Reading for Ethics in Literature
This class starts in a couple of weeks. Although I took a couple of philosophy classes back in the seventies at UMBC, where we discussed ethics, there the readings were abstract and the examples were overly simplified. Here the moral issues are in concrete worlds of multiple dimensions. After considering the moral issues in the fictional worlds, we’ll be in a position to generalize to our world.
- The Hunger Games. Suzanne Collins. Good, active read. Immersion into character and action. Clear motivations, sensible in light of the initial situation and characters’ history.
- Frankenstein. Mary Shelly. Denser read. Gothic, action is mainly in narrative summary, not immediate scenes. Momentum of story comes from Viktor Frankenstein’s reactions to the story happenings, not the happenings themselves.
- The Things They Carried. Tim O’Brien.
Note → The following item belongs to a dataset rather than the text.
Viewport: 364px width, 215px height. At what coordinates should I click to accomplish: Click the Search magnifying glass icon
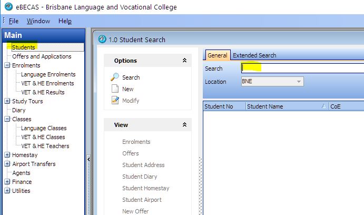tap(115, 77)
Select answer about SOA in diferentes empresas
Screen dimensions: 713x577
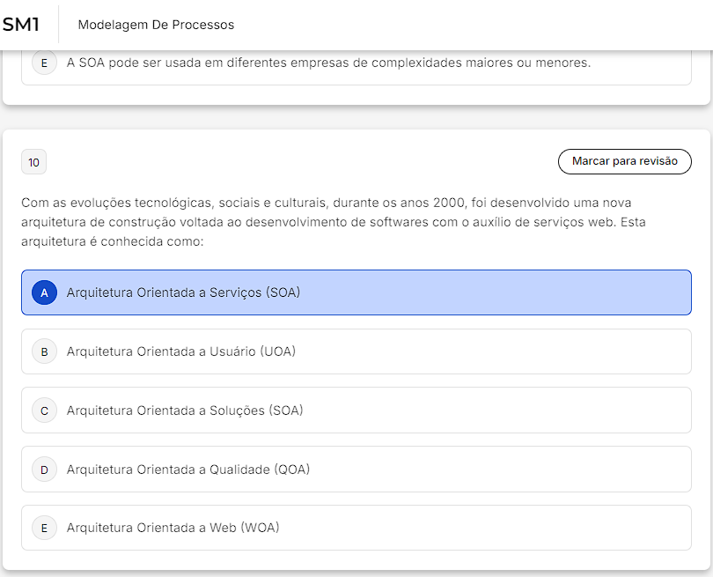(x=357, y=66)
Stories of a Vietnam vet dealing with the difficulties of reconciling war experiences and normal life.
- The Burial at Thebes. A reworking of Sophocle’s Antigone by Seamus Heaney. A pure conflict between legality and morality, also the binary phantom of “You are with us or you’re against us.”
As a writer, I’m interested in how the author’s achieve their effects as well as the moral dimensions of the conflicts. I’ve read all four books now and have highlighted lines I find especially powerful for the papers I’ve have to write.